Empecemos por definir que en la administración de proyectos los cambios deben ser manejados mediante una “Orden de Cambio” y que éste es un proceso que define cómo los cambios modifican los alcances del proyecto, sin importar si son solicitados por el propietario, el arquitecto, el ingeniero de diseño o el instalador.

Un proyecto debe tener una definición de alcances donde debe quedar claro el nivel de calidad de entrega, un precio y un tiempo de ejecución. Si alguno de estos elementos cambia, lo más probable es que afecte a los otros dos. Al respecto, una buena práctica es que, durante el proceso de ventas o en la descripción de alcances, se haya mencionado cómo se manejarían los cambios.

Hay cambios que no afectan la magnitud del proyecto, por ejemplo “recorre esta bocina”, pero, para ver si hay impacto debería existir una revisión técnica porque aunque aparentemente no haya un cambio de costo, puede haber implicaciones técnicas.

La Orden de Cambio es un documento que debe definir con detalle el ajuste solicitado y debe estar firmado por alguien con autoridad en el proyecto. La orden es revisada desde los puntos de vista comercial y técnico; de ahí se desprenden dos opciones: que el cambio no modifique precio, tiempo o calidad del proyecto y, por lo tanto, se generen las instrucciones necesarias para proceder a ejecutarlo. O bien, que el cambio solicitado si tenga implicaciones de tiempo, costo o calidad y entonces de ahí se desprenderá una cotización por las acciones a realizar (que pueden ser no sólo de equipos o materiales, pueden fácilmente incluir tiempo de trabajo de ingeniería y mano de obra en instalación) o bien un ajuste en las fechas del proyecto, etcétera.

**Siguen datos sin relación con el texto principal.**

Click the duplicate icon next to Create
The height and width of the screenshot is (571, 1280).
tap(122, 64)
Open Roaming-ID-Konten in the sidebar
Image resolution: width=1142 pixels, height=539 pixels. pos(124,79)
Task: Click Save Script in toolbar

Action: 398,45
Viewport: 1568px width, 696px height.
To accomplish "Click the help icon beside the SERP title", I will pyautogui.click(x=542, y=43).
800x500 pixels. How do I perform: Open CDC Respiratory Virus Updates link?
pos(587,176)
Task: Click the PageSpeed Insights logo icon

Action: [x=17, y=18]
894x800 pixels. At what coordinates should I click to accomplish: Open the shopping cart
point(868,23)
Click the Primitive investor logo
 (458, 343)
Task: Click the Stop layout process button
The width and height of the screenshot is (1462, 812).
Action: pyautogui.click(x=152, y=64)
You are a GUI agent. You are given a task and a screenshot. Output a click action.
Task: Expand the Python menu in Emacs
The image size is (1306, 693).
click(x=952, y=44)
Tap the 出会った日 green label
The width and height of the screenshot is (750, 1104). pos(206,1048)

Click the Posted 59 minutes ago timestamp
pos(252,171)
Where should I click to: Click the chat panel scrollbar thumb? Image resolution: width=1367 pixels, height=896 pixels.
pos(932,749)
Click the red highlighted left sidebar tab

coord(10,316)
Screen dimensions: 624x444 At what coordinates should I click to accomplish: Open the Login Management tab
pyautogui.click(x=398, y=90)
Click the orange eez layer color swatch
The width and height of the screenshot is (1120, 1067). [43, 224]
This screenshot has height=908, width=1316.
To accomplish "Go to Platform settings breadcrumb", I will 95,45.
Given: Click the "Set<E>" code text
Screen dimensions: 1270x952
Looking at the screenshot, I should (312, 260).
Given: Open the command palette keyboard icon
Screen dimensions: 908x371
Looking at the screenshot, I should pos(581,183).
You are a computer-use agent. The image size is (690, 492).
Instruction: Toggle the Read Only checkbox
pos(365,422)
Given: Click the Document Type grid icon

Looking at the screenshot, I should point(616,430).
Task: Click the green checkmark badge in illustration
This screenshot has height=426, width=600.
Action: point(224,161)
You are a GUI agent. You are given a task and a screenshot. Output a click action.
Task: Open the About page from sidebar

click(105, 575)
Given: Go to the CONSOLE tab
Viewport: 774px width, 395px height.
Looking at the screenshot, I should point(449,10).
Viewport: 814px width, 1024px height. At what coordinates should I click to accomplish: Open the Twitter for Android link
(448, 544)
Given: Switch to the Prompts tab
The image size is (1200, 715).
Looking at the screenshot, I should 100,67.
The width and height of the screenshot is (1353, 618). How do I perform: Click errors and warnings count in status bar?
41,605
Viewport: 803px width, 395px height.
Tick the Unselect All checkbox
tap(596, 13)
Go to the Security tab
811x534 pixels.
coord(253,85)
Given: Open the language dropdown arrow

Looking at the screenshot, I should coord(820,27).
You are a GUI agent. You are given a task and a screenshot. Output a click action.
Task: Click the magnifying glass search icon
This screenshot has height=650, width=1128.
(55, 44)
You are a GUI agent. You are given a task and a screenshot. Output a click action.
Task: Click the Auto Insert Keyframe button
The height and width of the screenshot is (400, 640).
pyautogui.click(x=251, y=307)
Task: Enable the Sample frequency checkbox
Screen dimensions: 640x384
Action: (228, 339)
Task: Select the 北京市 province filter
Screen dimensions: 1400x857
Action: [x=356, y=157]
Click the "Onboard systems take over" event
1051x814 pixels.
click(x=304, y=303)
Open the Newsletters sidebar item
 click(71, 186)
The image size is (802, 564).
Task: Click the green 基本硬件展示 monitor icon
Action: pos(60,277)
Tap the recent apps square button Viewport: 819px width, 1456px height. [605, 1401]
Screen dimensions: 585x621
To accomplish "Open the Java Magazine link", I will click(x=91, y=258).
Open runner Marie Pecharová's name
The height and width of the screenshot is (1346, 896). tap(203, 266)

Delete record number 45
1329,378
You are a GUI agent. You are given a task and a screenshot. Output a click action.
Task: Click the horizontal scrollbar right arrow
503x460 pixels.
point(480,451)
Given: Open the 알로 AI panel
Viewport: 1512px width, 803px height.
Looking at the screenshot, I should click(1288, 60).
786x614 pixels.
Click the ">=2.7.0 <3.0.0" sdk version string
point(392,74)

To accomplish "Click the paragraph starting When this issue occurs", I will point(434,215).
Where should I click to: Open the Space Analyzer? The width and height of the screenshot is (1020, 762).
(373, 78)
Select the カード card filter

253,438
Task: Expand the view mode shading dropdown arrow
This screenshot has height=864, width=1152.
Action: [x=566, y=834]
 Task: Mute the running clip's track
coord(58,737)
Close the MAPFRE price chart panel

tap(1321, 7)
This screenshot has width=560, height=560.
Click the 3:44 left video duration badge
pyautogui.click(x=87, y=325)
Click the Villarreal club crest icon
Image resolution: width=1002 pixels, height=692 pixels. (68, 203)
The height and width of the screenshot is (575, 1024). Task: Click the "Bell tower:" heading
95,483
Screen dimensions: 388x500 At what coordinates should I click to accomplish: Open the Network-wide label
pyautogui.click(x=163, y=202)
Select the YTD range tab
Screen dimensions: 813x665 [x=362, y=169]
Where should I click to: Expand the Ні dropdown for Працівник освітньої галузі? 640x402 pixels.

En la actualidad la administración de uno de nuestros proyectos, cualquiera, por sencillo que sea, es cosa seria; de ahí puede depender el futuro de una empresa. No han sido raros los casos en los que un proyecto mal manejado puede poner en aprietos económicos a una empresa al grado de hacerla quebrar.

Por lo tanto, aspectos críticos dentro de nuestra organización son: explicar a los equipos de trabajo detalladamente cómo un cambio puede tener afectaciones en costo, tiempo o calidad. Y además explicar al cliente que cada cambio solicitado requiere una validación técnica que desprenderá en una comercial.

Uno de los peores enemigos de nuestra industria es permanecer en el proyecto más tiempo del necesario; para empezar tenemos fugas de dinero por ello y, lo peor, es que normalmente se debe a que estamos retrasados o con algún tipo de problema técnico y, como estamos en desventaja, accedemos a lo que el cliente solicite para emparejar la situación.

Lo más probable es que tengamos cambios en todos los proyectos que realizamos y mientras más grande el proyecto, más grande y complejo la magnitud de los cambios, pero al mismo tiempo, mientras mejor preparada esté nuestra compañía para administrar los proyectos y controlar los cambios, menos daño nos harán. De ahí la relevancia de contar con la figura de un Administrador de Proyectos, una persona dedicada y responsable de controlar la logística. Imparcial, no puede formar parte de equipos de abastecimientos, diseño o instalaciones, sencillamente porque pierde objetividad al convertirse en “juez y parte”.